Tuesday, October 26, 2010

Accenture to unveil two new software tools at SEE 2010

USA: At the upcoming Symbian Exchange and Exhibition (SEE) show in Amsterdam (Nov. 9-10), Accenture will be unveiling two new software tools that can help engineers who develop mobile handsets running on the Symbian operating system to potentially save mobile phone companies hundreds of thousands of dollars in software development costs.

These new tools mean that an engineer based in India, for instance, can debug, analyze and control by computer a mobile handset physically located somewhere else in the world.

This powerful remote access ability has significant cost benefits as it eliminates the travel expenses for an engineer who no longer has to go to where the handset is located.

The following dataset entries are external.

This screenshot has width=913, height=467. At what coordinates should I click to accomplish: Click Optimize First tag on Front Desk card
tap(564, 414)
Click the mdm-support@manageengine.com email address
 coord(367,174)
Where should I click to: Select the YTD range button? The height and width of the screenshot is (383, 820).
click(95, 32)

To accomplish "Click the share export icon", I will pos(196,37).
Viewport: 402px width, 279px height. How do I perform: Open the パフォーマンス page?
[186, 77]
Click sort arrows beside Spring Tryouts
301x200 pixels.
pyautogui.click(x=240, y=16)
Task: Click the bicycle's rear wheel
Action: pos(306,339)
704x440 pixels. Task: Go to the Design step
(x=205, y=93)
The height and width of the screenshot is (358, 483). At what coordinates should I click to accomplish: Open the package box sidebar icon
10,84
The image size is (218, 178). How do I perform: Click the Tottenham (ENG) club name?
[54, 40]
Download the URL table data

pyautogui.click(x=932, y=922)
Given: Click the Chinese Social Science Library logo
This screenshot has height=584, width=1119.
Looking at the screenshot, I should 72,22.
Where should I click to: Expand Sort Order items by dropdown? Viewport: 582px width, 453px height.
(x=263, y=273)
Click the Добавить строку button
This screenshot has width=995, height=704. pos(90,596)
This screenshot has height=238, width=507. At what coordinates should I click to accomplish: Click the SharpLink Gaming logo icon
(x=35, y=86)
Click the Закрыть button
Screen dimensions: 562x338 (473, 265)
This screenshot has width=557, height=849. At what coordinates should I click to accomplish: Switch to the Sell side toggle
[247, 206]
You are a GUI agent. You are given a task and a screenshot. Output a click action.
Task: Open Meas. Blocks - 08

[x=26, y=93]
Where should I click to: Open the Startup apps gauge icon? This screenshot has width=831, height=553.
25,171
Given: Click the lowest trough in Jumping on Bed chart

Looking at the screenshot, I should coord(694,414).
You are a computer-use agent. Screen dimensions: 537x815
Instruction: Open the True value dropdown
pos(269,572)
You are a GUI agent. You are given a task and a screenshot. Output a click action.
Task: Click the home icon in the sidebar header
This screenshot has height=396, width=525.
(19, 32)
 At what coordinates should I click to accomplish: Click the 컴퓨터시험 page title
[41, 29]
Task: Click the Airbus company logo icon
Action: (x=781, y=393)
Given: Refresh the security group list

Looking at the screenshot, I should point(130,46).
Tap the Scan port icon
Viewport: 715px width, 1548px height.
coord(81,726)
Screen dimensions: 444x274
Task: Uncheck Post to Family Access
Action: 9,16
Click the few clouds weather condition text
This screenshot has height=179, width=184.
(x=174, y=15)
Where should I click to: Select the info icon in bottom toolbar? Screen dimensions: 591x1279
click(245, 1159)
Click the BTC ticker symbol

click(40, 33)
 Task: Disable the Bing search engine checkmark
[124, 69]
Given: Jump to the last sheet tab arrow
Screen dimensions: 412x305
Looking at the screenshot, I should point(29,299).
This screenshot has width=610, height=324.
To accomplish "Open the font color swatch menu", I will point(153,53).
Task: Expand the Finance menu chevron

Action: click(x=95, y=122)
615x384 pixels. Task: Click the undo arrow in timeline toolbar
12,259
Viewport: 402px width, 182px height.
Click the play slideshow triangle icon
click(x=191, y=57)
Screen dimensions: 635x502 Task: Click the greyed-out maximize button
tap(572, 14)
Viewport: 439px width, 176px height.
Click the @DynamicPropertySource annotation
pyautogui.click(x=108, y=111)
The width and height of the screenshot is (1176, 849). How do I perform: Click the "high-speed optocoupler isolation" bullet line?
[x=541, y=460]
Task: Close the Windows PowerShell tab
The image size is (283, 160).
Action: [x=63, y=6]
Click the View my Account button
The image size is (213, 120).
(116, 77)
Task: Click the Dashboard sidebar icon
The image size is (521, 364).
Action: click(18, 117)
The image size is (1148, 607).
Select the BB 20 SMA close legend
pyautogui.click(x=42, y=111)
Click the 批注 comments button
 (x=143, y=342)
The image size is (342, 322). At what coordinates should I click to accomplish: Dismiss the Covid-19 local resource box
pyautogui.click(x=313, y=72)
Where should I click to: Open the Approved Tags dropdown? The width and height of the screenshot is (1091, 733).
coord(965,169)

By providing developers with pinpoint diagnostic and control capabilities, these tools also mean that a mobile phone can potentially reduce by several months the time taken for a phone to reach the market. For high-margin phones, the revenue implications of reaching an all-important market window ahead of competitors could easily be measured in millions of dollars.

Accenture has recently released the first of these tools, Fshell, as an extensible open source contribution to the Symbian platform. Fshell allows developers to write control scripts that automatically manipulate aspects of the data, applications, configuration, and system software running on a phone. In turn, this makes it easier to pin down and identify elusive error conditions that testers have noticed but which can be extremely time-consuming to replicate.

At SEE 2010 Accenture will also roll out the second tool, Autometric, which enables advanced automatic testing of mobile handsets:

* Autometric is an automated user interface (UI) level test and metrics gathering system for Symbian OS devices, which hooks directly into the operating system providing a more robust service than other tools on the market

* The Autometric test suite also accurately measures the time taken to execute large numbers of operations, without any human interaction, helping to avoid unexpected performance slowdowns when users try out different features of their phone

Accenture has already shared these two tools with a selected range of customers including equipment manufacturers, silicon vendors, middleware suppliers, and system integrators.